Huge rowi return marks a reversal in fortunes of rare kiwi species
Archived content: This media release was accurate on the date of publication.
IntroductionThe rare rowi kiwi reclaimed valuable territory in north Ōkārito forest in the largest ever release of the species by the Department of Conservation today.
Date: 21 October 2010
The rare rowi kiwi reclaimed valuable territory in north Ōkārito forest in the largest ever release of the species by the Department of Conservation today.
In a public ceremony led by Te Runanga o Makaawhio, the kaitiaki (guardians) of rowi, the birds were blessed as school students and volunteers gathered to watch.
Upokorunanga, Te Runanga o Makaawhio, Richard Wallace, thanked Te Papa Atawhai (DOC) and BNZ Save the Kiwi Trust for working on behalf of all New Zealanders to protect “this taonga”.
“Although my speech is small, the feeling I have for what is happening today is huge,” said Richard.
DOC BNZ Operation Nest Egg ranger,
Iain Graham with one of the young rowi
The 35 birds were then driven into Ōkārito forest where 20 of them were introduced back into territory that the last kiwi retreated from over 20 years ago.

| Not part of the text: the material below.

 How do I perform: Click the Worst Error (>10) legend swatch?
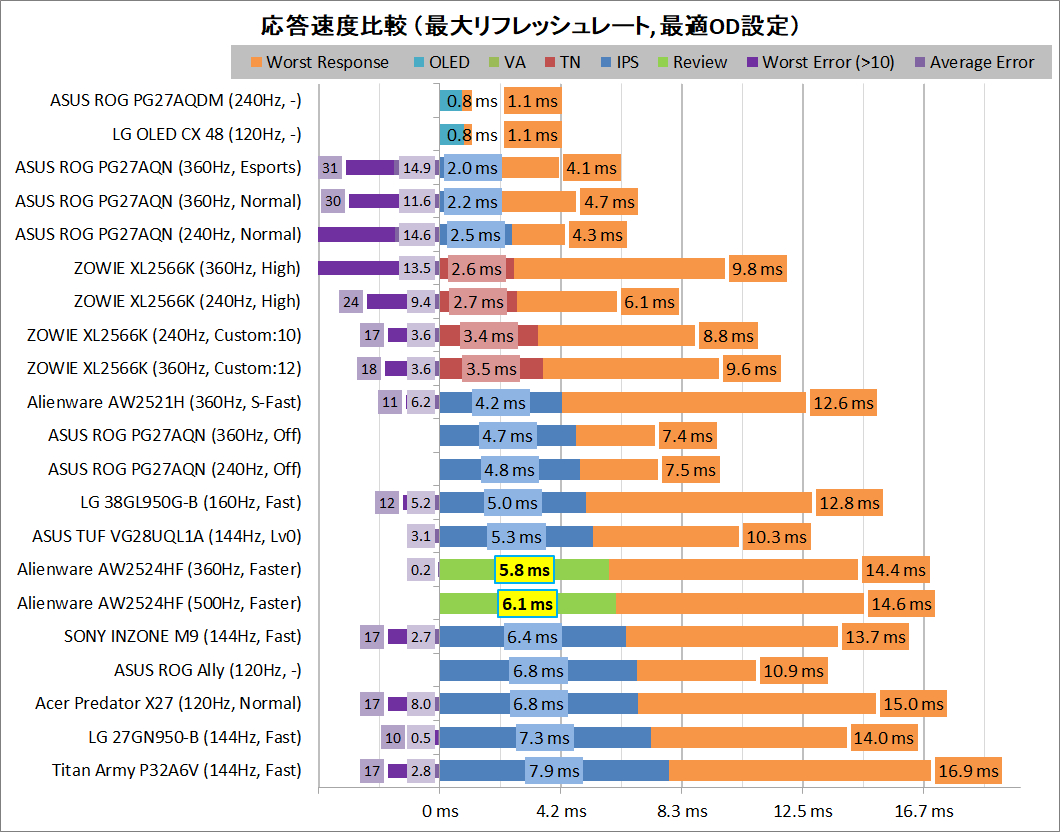[752, 63]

“This expansion of their home territory is a massive milestone for the critically endangered birds,” says Jim Livingstone, DOC’s Rowi Project Manager.
“Thanks to BNZ Operation Nest Egg, the department is increasing the species’ numbers pretty consistently, meaning we’re now in a position to help these birds claim back old habitats.”
“Things have been bleak for rowi. Birds were gradually pushed further and further south until they were backed up against the Waiho River - which they were unable to cross. It’s just good luck that they were left with a last section of forest to prevent the species from dying out completely,” he says.
Over the years rowi numbers have plummeted. Predators and loss of habitat meant they simply disappeared from many places and until they were reduced to just one population within 11,000 hectares in south Ōkārito forest, north-west of Franz Josef. This month that trend will be reversed, as the first birds are introduced back into forest on the northern side of Ōkārito Lagoon.
“This year we’re increasing the population by an incredible 10 per cent! Rowi are a success story for kiwi conservation and provide a picture of hope for what we can achieve,” says Michelle Impey, Executive Director of the BNZ Save the Kiwi Trust who have been a key player in the species’ recovery.
“It’s extremely encouraging that, thanks to public support, we are able to witness a turn around in the fortunes of rowi.”
After having been removed as eggs as part of BNZ Operation Nest Egg these birds were hatched at Willowbank Wildlife Reserve in Christchurch and then raised on a predator-free island in the Marlborough Sounds. The young kiwi are now large enough to defend themselves (around 1 kg) against their main predators—stoats.
They will be closely monitored by DOC using cutting-edge tracking equipment, to see how they fare in this new territory.